Chemotaxis, the ability of bacteria to modulate their swimming responses in response to chemical cues, has also been proposed to contribute to the process of PAH degradation. We studied the swimming and swarming motility present on S. xenophagum D43FB using plates containing M9 media with 0.5% (swimming) and 0.25% (swarming) agar (not shown). No swimming or swarmming motility was determined. In addition, we evaluated the ability of S. xenophagum D43FB to positively respond toward phenanthrene. To this end, we used a modified capillary assay that assesses the ability of bacteria to swim through a syringe needle toward a solution with a target compound (Gordillo et al., 2007). Control strain P. aeruginosa was able to accumulate in a syringe containing a glucose solution (Figure 3H). In comparison, S. xenophagum D43FB didn't show any increased chemotactic response toward glucose, phenanthrene or diesel when compared with buffer-only control condition, suggesting chemotaxis is not involved in PAH degradation processes in this strain.

Cadmium Impairs S. xenophagum D43FB Metabolism of Phenanthrene

It has been shown that presence of heavy metals can generate changes in the activities of microbial communities, affecting enzymes involved in different metabolic processes, and the microbial degradation of diesel fuel has been shown to be impaired as well in presence of varied heavy metals (Kandeler et al., 1996; Riis et al., 2002). Analysis of the Antarctic soil samples from diesel contaminated sites used in this study revealed high concentrations of heavy metals, with Cd concentrations between 15 and 85 mg/Kg (data not shown), above of what is permitted by several international norms (heavy metal standard of soils for Netherlands is until 12 mg/Kg, for Canada and UK is 10 mg/Kg and for Chile 40 mg/Kg) (Gran-Scheuch et al., under review). To test the effects of cadmium over the growth and metabolism of phenanthrene, we grew S. xenophagum D43FB in media containing phenanthrene as sole carbon source, and increasing Cd concentrations. The amount of total bacterial growth decreased when Cd concentrations were increased, with complete growth arrest generated at high concentrations (Figure 4A). Analysis of phenanthrene levels revealed that in the absence of cadmium, incubation with S. xenophagum D43FB generated the degradation of almost 80% of the initial phenanthrene (Figure 4B). Increasing Cd concentrations generated a reduction in the ability of D43FB to metabolize phenanthrene, although up to 20% of the initial phenanthrene amount is still metabolized at relatively high Cd concentrations (Figure 4B).
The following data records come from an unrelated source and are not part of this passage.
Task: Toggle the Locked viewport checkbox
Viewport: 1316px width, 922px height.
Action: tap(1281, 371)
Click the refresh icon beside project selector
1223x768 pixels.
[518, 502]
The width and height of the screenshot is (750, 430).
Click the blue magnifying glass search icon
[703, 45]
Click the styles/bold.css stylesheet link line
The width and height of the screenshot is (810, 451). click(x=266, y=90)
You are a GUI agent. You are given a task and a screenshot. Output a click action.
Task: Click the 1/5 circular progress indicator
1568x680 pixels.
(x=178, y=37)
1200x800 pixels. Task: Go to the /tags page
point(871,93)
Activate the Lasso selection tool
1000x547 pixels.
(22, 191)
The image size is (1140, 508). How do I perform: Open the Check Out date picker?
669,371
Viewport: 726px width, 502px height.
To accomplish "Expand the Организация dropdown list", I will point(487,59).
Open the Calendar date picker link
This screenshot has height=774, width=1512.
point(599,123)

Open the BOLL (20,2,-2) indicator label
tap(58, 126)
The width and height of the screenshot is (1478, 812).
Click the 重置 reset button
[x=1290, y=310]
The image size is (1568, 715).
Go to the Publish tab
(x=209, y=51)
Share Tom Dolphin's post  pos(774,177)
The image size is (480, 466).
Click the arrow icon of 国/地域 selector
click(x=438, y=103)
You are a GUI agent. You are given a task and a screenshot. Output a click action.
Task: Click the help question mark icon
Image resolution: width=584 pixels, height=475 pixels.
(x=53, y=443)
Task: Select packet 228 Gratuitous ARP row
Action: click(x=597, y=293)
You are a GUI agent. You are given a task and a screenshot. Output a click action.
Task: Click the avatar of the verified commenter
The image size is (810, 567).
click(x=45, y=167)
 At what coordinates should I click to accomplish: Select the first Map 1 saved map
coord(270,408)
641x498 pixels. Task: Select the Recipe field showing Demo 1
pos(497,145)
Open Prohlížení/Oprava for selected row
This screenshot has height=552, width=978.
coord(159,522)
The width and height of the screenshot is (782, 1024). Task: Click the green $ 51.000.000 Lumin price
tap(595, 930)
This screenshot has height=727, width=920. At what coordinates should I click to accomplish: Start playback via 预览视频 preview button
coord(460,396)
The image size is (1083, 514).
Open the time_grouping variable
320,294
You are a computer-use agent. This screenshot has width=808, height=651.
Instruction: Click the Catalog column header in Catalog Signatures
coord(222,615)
These results highlight how S. xenophagum D43FB can metabolize phenanthrene even in the presence of toxic heavy metals present in diesel.


Figure 4. Cadmium impairs phenanthrene degradation by S. xenophagum D43FB. Bacterial growth and phenanthrene degradation were assessed in the presence of cadmium. (A)S. xenophagum D43FB was grown in M9 medium with phenanthrene as sole carbon source and increasing concentrations of CdCl2. Viable bacterial cells were assessed during a 7-day period. (B) Phenanthrene concentrations were quantified after 7 days of bacterial growth. ** = Statistical significance with p < 0.01.

The S. xenophagum D43FB Genome Harbors Genes Involved in Phenanthrene Metabolism

Microbial degradation of phenanthrene can proceed by three different methods: mineralization, co-metabolic transformation and oxidation. In the case of aerobic growth of sphingomonads, oxidation is the favored mechanism of phenathrene degradation (Waigi et al., 2015). As with other PAHs, aerobic degradation of phenanthrene is initiated by the addition of two oxygen atoms to the aromatic ring, an event that is catalyzed by an aromatic-ring dioxygenase (Figure 5A). The generated cis-dihydrodiol molecules are subsequently dehydrogenated and cleaved by dehydrogenase and dioxygenase enzymes, respectively, to form the intermediate metabolite 1-hydroxy-2-naphtoic acid. This metabolite can be further degraded by two different routes: it can be processed by dioxygenases and dehydrogenases (ortho-cleavage route) to generate o-phtalate, which is later metabolized through protocatechuate to generate tricarboxylic acid (TCA) intermediates (Figure 5, steps 8A to 16A). Alternatively, by the meta-cleavage route, 1-hydroxy-2-naphtoic acid is decarboxylated to generate 1,2-dihydroxinaphtalene, which is further serially processed by dioxygenase, isomerase, aldolase, and dehydrogenase activities to produce salicylic acid (Figure 5, steps 8B to 12B; Goyal and Zylstra, 1997; Waigi et al., 2015). Salicylic acid is then further processed through gentisate (steps 13C to 16C) or catechol pathways (steps 13B to 18B), to generate TCA cycle intermediates, with the catechol pathway generating the yellow colored hydroximuconic acid used for the qualitative selection of strains in our screening approach.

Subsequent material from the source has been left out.